Ecco la view di Canegrati Senior Analyst a BP PRIME.

La sterlina non è riuscita a guadagnare contro dollaro ed euro nella giornata di ieri, nonostante un nuovo rapporto fatto circolare suggerisca che il primo ministro Theresa May sia pronta a tornare sulle richieste del partito laburista per portare a termine l'acc ordo per la Gran Bretagna sulla Brexit. Alle 06:58 PM GMT di giovedì 10 gennaio, la sterlina era scambiata al ribasso nei confronti dell'euro a 1,1086, dopo che in mattinata era scesa fino a 1,1051, al di sotto della soglia critica dell'1,106, come conseguenza del fatto che i mercati restano estremamente cauti nei confronti degli sviluppi della Brexit. Contro il dollaro USA, la sterlina era scambiata alla stessa ora a 1,2748. Il Parlamento britannico ha iniziato a discutere i termini dell'accordo di uscita proposto dalla May, come concordato con l'Unione Europea a fine Novembre, nella stessa giornata di ieri, a soli cinque giorni dal tanto atteso voto previsto per martedì 15 gennaio.

Il rapporto di oggi suggerisce come il Primo Ministro prenderà in considerazione il sostegno alle richieste del partito laburista per mantenere le norme comunitarie in materia di retribuzioni e condizioni, nonché sugli standard della salute, sicurezza e ambiente, in cambio del loro sostegno politico alla sua proposta.

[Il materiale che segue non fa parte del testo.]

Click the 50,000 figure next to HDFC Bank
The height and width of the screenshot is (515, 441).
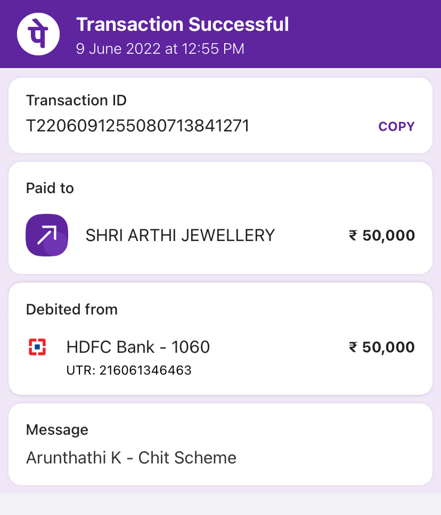pos(388,347)
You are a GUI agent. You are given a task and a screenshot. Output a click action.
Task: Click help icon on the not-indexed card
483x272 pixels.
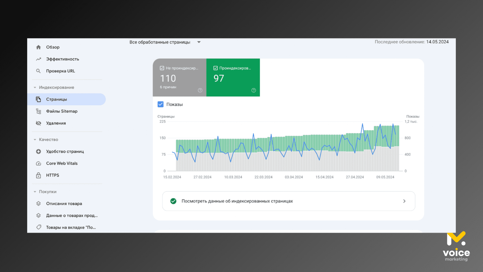pyautogui.click(x=200, y=90)
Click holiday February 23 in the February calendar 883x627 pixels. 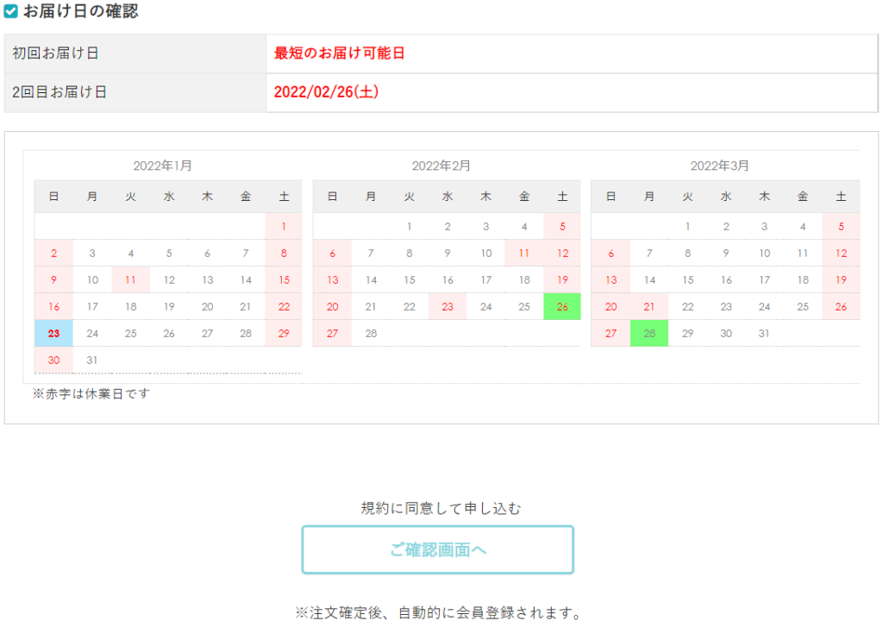[448, 306]
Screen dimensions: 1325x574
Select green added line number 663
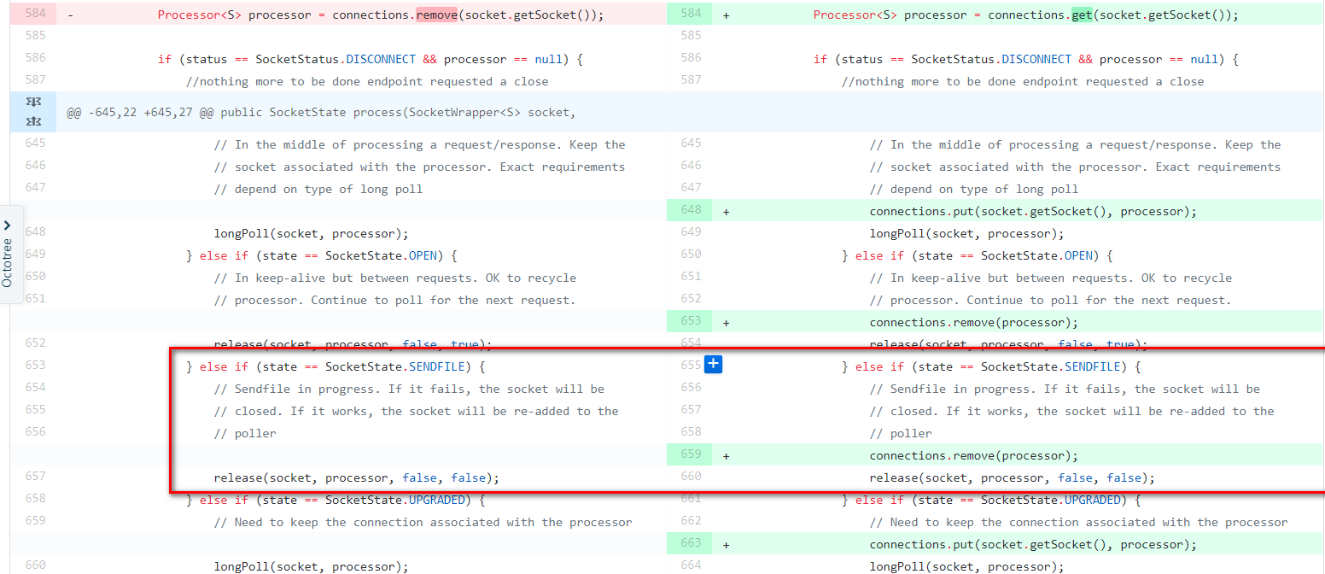[x=691, y=544]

John Mann, deputato laburista a favore dell'emendamento sui diritti dei lavoratori, ha suggerito che il piano potrebbe essere sufficiente per ottenere il sostegno "significativo" per il governo, ovvero quello necessario per far passare la proposta. Nel caso l'esito del voto fosse davvero positivo, la sterlina potrebbe apprezzarsi immediatamente contro le principali valute, nonostante sui rapporti di cambio ci sia, come è ovvio, molta incertezza e, c'è da scommettere, molti traders svuoteranno i loro book in prossimità dell'evento, per evitare perdite significative.